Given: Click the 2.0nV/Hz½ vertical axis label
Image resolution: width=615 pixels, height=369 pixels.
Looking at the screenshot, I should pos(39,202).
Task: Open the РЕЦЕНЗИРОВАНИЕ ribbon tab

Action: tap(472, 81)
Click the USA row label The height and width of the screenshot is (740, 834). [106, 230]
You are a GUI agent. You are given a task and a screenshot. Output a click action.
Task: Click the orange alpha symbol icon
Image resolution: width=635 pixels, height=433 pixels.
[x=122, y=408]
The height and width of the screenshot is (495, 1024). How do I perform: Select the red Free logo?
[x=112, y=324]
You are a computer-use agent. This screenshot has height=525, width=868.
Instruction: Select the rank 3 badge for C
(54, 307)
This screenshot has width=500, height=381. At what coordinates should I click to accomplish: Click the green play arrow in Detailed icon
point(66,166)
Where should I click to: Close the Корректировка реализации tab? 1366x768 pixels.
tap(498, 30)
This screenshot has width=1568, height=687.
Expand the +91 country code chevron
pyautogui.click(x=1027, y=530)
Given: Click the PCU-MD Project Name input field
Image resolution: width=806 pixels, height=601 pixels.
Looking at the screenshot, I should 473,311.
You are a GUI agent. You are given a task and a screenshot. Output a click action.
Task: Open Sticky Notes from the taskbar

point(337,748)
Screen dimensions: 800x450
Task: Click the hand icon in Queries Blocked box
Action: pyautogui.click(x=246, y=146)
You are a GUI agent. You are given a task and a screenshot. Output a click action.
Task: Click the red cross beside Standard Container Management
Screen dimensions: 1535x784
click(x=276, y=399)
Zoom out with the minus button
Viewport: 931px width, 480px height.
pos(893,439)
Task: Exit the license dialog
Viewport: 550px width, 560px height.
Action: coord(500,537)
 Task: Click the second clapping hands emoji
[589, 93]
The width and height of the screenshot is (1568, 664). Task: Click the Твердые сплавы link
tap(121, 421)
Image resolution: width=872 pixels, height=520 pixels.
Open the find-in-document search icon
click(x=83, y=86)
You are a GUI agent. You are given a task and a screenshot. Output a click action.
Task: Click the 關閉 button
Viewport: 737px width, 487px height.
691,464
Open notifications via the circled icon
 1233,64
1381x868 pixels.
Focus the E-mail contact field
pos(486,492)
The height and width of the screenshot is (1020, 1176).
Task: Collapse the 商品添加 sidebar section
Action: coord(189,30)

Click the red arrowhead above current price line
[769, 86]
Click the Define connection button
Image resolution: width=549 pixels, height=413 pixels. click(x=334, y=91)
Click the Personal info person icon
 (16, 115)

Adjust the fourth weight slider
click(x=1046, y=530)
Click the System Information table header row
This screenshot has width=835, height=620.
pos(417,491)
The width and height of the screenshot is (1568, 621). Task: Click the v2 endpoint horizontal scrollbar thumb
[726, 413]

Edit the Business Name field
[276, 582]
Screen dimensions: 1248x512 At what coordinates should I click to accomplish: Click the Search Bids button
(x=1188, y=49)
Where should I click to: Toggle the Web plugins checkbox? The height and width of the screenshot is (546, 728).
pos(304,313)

------------------------------------------------------------------------

Directions for this task →
The lines from the one containing "Adjust the fourth weight slider" through the final line of the listing above are to be repeated exactly, and nothing else is to be printed.

Completed exercise →
Adjust the fourth weight slider
click(x=1046, y=530)
Click the System Information table header row
This screenshot has width=835, height=620.
pos(417,491)
The width and height of the screenshot is (1568, 621). Task: Click the v2 endpoint horizontal scrollbar thumb
[726, 413]

Edit the Business Name field
[276, 582]
Screen dimensions: 1248x512 At what coordinates should I click to accomplish: Click the Search Bids button
(x=1188, y=49)
Where should I click to: Toggle the Web plugins checkbox? The height and width of the screenshot is (546, 728).
pos(304,313)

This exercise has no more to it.